• Request 1
Could you return the tramping account below word for word, from start to finish?

+++ Document segment

Tin Hut might’ve been dusty, musty and dirty but at least it was dry.

Not much else was except the walk down a 4WD road to the Ahuriri river.

I only came off the track once, speeding down the road instead of looking at a map, or, since I didn’t have one, my GPS to see where the track was supposed to go. So I missed meeting the people coming south. At least they alerted me to the whereabouts of the official track.

Crossing the major Ahuriri River was a task. First was getting down there, the official track was just too zany, down the crumbly gravel cliff, I went 200m further upstream where there was a bulldozed road. From way up you could pick out a good crossing point, over to the top of an island, then down to the bottom of the island to tackle the deeper and wider part.

++++++

• Request 2
Could you retype the lines of the records exactly, starting at the line that contains "Switch to the SCANNER tab" and ending at the last line of the records, with both ends included? Leave the pictures out.

+++ Records provided

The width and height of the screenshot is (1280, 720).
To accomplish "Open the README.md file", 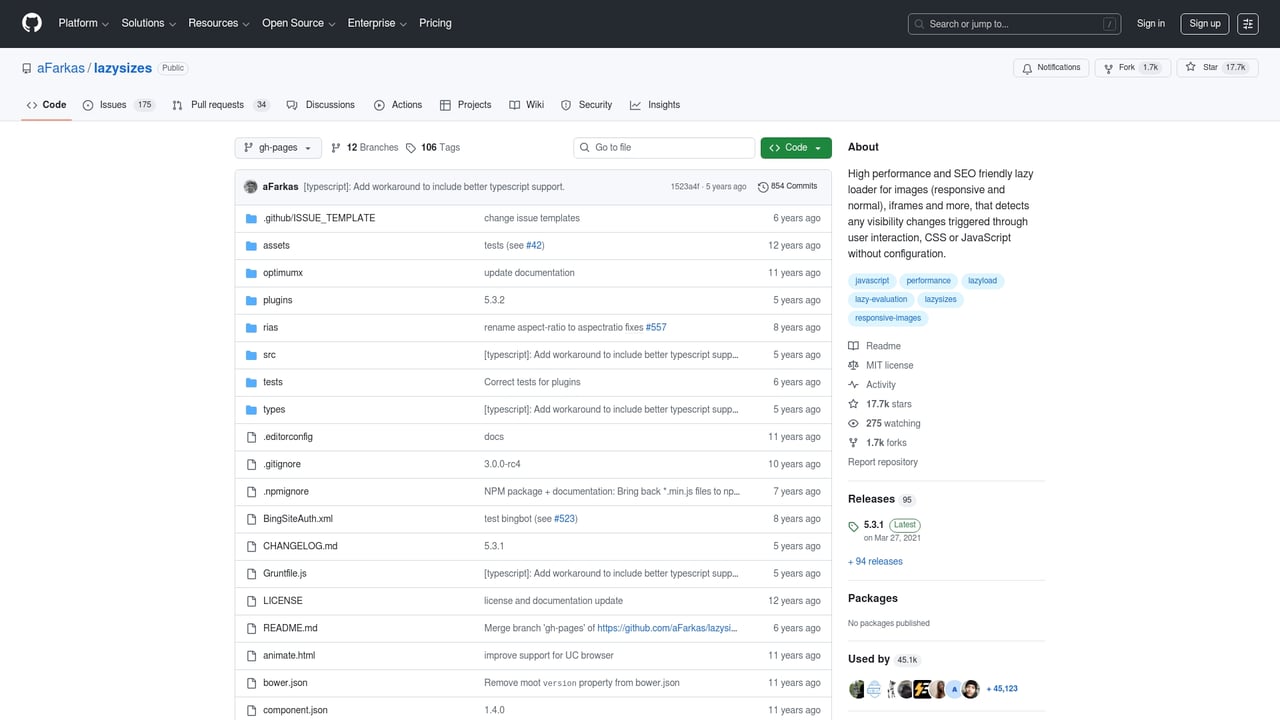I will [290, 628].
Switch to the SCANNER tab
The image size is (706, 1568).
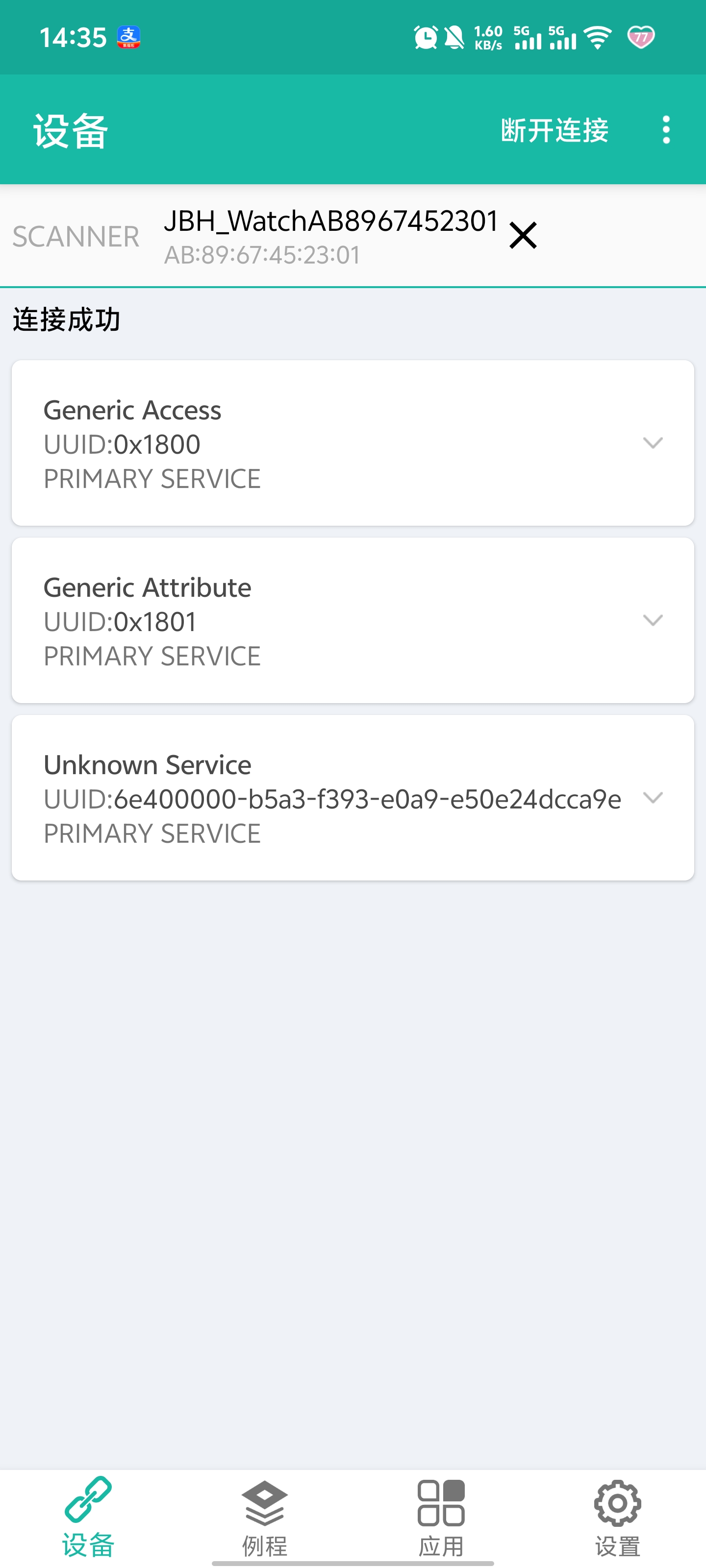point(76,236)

++++++

• Written reply 1
Tin Hut might’ve been dusty, musty and dirty but at least it was dry.

Not much else was except the walk down a 4WD road to the Ahuriri river.

I only came off the track once, speeding down the road instead of looking at a map, or, since I didn’t have one, my GPS to see where the track was supposed to go. So I missed meeting the people coming south. At least they alerted me to the whereabouts of the official track.

Crossing the major Ahuriri River was a task. First was getting down there, the official track was just too zany, down the crumbly gravel cliff, I went 200m further upstream where there was a bulldozed road. From way up you could pick out a good crossing point, over to the top of an island, then down to the bottom of the island to tackle the deeper and wider part.

• Written reply 2
Switch to the SCANNER tab
The image size is (706, 1568).
point(76,236)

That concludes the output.